I need to find the highest and lowest value in an array of floats. Optionally, I want to be able to skip members of the array and evaluate only every 2nd, 4th, 8th, etc. element:

float maxValue = 0.0;
float minValue = 0.0;

int index = 0;
int stepwith = 8;
    
for( int i = 0; i < pixelCount; i++ )
{
    float value = data[index];
        
    if( value > maxValue )
            maxValue = value;
        
    if( value < minValue )
            minValue = value;
        
    index += stepwidth;
    if( index >= dataLength )
        break;
}

That seems to be the fastest way without using other magic.

So I tried other magic, namely the vIsmax() and vIsmin() functions from vecLib (included in OSX' Accelerate framework) which apparently uses processor-level acceleration of vector operations:

int maxIndex = vIsmax( pixelCount, data );
int minIndex = vIsmin( pixelCount, data );

float maxValue = data[maxIndex];
float minValue = data[minIndex];

It is very fast but doesn't allow skipping values (the functions don't offer a 'stride' argument).

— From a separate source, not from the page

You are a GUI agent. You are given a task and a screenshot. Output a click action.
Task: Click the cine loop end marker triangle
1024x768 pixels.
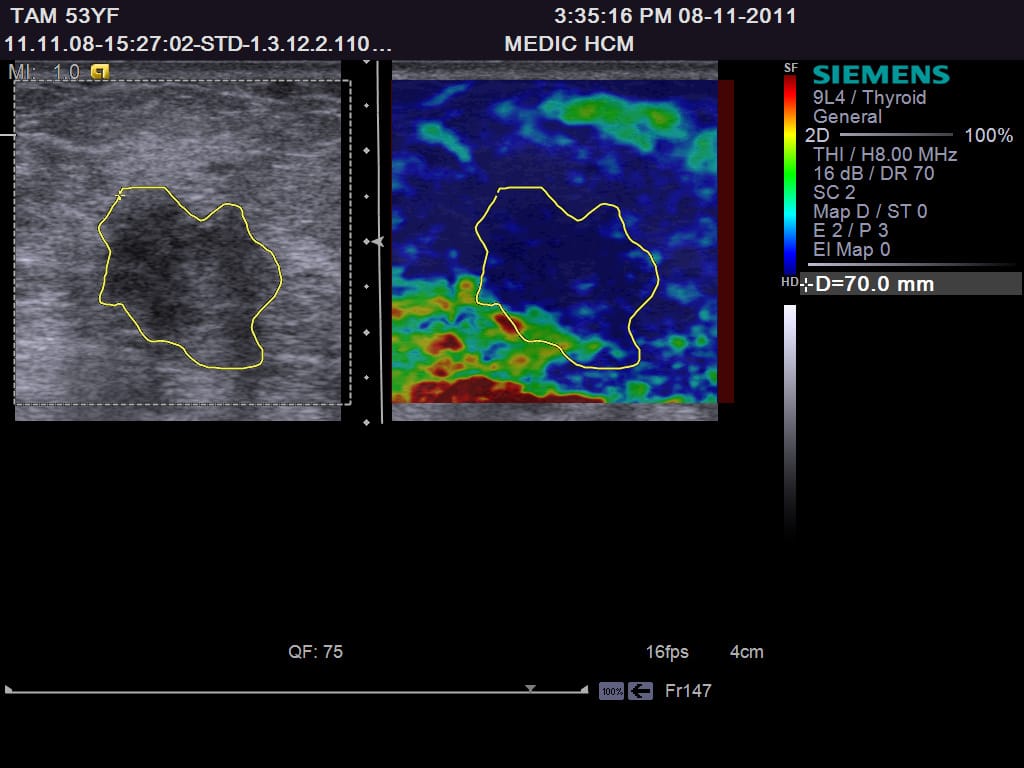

This makes it actually slower than my first code because I can easily skip every 8th value.

I even found a third way with BLAS which implements a similar function:

cblas_isamax( const int __N, const float *__X, const int __incX )

with __incX = stride to skip values, but it isn't fast at all and only finds absolute maxima which doesn't work for me.

So my question: can anyone think of another way to accelerate this?

Jason Aller
  • 3,541
  • 28
  • 38
  • 38
Sebastian
  • 904
  • 1
  • 8
  • 16
  • You could write SIMD code (using intrinsics) which gets the min and max in one pass. The stride would be tricky though, but if you have specific values of stride that you care about then you could specialise for those cases. – Paul R Sep 19 '16 at 14:24
  • 1
    Interesting, I didn't know I could do that... Thanks! Led me back to this question wich seems like a good starting point: http://stackoverflow.com/questions/15238978/sse3-intrinsics-how-to-find-the-maximum-of-a-large-array-of-floats – Sebastian Sep 19 '16 at 20:02

3 Answers3

1

Following the suggestion in the comment I looked into Intel intrinsics and came up with this code. Fair warning: this is my very first approach to intrinsics and is highly experimental. It works though:

#include <emmintrin.h>

void vec_minmax( float * inData, int length, float * outMin, float * outMax )
{
    // In each iteration of the loop we will gather 8 from 64
    // values (only fetching every 8th value).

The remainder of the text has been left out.